**Action item**
Where the word "computer" appears in a line below, copy the whole line.

[Extracted data entries]

━━━━

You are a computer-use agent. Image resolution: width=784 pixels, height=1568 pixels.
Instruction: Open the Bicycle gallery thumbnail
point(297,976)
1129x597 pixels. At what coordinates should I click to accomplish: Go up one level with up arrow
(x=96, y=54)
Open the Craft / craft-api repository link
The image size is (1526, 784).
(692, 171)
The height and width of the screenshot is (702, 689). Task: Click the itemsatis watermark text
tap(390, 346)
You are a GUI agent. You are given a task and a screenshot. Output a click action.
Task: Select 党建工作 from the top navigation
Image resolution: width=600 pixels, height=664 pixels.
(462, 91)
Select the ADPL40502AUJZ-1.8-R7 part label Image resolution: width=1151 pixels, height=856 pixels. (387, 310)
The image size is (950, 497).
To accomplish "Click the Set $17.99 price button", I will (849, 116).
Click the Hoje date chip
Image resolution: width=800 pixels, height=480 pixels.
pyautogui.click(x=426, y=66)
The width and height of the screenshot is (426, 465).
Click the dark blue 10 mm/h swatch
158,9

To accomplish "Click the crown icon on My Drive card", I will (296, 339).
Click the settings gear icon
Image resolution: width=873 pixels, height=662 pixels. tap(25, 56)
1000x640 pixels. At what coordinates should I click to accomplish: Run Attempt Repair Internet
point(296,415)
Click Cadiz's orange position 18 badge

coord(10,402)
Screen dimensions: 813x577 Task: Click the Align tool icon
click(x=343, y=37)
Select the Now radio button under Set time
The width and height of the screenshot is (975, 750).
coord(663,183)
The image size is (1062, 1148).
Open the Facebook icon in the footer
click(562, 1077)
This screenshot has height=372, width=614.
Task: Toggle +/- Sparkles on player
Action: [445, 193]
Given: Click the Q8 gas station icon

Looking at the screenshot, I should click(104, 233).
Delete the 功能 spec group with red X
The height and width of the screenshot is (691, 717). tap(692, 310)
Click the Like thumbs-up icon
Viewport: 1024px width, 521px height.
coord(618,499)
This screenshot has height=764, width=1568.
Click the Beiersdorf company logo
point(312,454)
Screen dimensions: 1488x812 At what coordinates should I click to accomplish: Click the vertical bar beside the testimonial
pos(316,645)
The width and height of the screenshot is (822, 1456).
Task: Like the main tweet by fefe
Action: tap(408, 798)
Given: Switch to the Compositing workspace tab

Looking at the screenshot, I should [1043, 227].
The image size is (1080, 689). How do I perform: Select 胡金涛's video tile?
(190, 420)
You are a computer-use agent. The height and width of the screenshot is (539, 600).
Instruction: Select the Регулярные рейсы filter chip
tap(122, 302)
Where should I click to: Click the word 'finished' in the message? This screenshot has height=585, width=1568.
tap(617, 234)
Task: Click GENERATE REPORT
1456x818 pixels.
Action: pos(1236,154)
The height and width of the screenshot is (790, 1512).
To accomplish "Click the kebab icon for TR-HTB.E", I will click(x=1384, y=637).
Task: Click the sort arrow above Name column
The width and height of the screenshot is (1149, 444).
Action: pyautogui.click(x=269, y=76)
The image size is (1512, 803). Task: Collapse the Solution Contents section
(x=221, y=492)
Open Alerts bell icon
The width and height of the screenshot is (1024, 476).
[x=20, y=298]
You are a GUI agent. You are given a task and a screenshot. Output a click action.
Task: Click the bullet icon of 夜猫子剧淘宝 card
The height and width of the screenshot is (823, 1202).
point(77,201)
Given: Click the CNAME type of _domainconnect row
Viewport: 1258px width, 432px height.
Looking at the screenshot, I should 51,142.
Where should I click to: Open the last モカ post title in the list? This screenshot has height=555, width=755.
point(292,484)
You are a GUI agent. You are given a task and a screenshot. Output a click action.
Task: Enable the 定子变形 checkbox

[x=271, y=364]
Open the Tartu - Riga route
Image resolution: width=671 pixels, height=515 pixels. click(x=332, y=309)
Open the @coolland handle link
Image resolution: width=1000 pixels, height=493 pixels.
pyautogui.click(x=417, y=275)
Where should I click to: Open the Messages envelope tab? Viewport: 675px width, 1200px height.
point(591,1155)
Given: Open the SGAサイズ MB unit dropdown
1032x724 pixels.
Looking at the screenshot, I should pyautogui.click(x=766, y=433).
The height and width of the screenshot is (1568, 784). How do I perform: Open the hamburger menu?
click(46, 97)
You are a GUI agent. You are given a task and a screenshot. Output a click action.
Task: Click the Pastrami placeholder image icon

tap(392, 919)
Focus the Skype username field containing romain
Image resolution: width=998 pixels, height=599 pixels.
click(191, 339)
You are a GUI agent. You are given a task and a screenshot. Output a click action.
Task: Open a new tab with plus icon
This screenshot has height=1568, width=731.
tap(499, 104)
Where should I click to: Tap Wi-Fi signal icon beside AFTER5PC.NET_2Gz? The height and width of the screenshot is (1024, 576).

━━━━

**Answer for this exercise**
You are a computer-use agent. Image resolution: width=784 pixels, height=1568 pixels.
You are a computer-use agent. The height and width of the screenshot is (539, 600).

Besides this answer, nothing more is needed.